In Go 1.2 goroutine stacks are 8k in size to start, so 8k x 200000 = 1.6GB.
Also, the way the GC works results in double the amount of virtual memory
being used than it actually needs before the next collection happens (on
average).
If you use go 1.1, or the 1.3 beta, which both have 4k starting stacks, the
address space needed for stacks alone is halved.
Also note that it's address space that determines whether an allocation
will fail/succeed, and has no direct relation to the amount of memory that
is in use by the program (ie: it's working set), or the amount of RAM the
OS has given to it. Also, for an allocation to succeed that much contiguous
address space must exist as well, so memory fragmentation is also an issue.

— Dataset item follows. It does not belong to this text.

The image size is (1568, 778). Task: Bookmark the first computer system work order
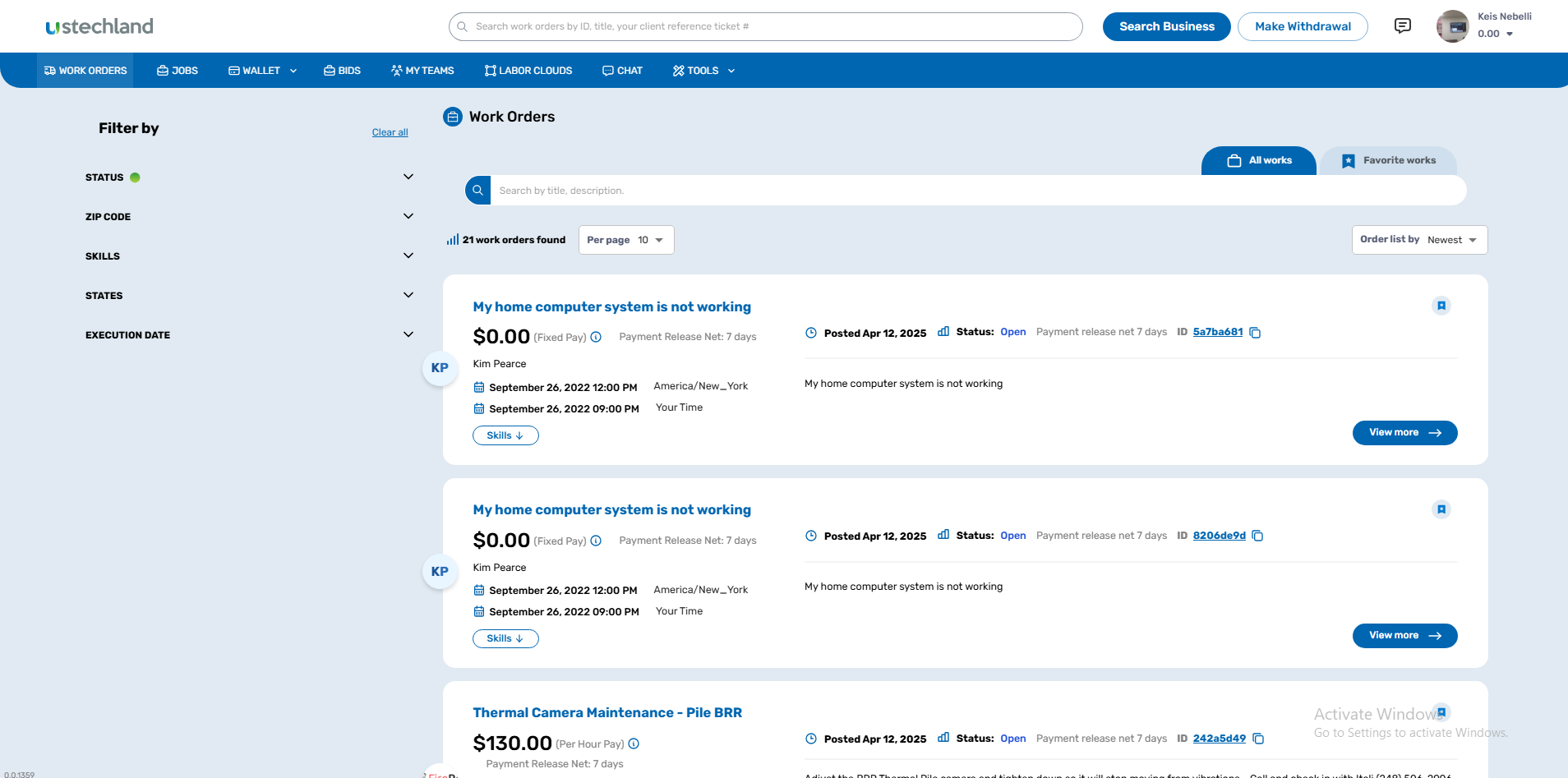point(1441,306)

There is nothing wrong with the 32-bit version of go, you are just hitting
the limits imposed by a 32-bit OS.
On Wednesday, April 30, 2014 8:24:21 AM UTC-7, Massimiliano Tomassoli wrote:On Wednesday, April 30, 2014 4:40:17 PM UTC+2, Henrik Johansson wrote:
But didn't your "go version" say 386? I have no idea what it should say
on windows 7 64.
Is it possible to run the 386 version of Go on 64 bit windows?
You're right, I'm using the 32-bit version of go.
I installed the 64-bit version and now it works, but I still think there's
something wrong with the 32-bit version.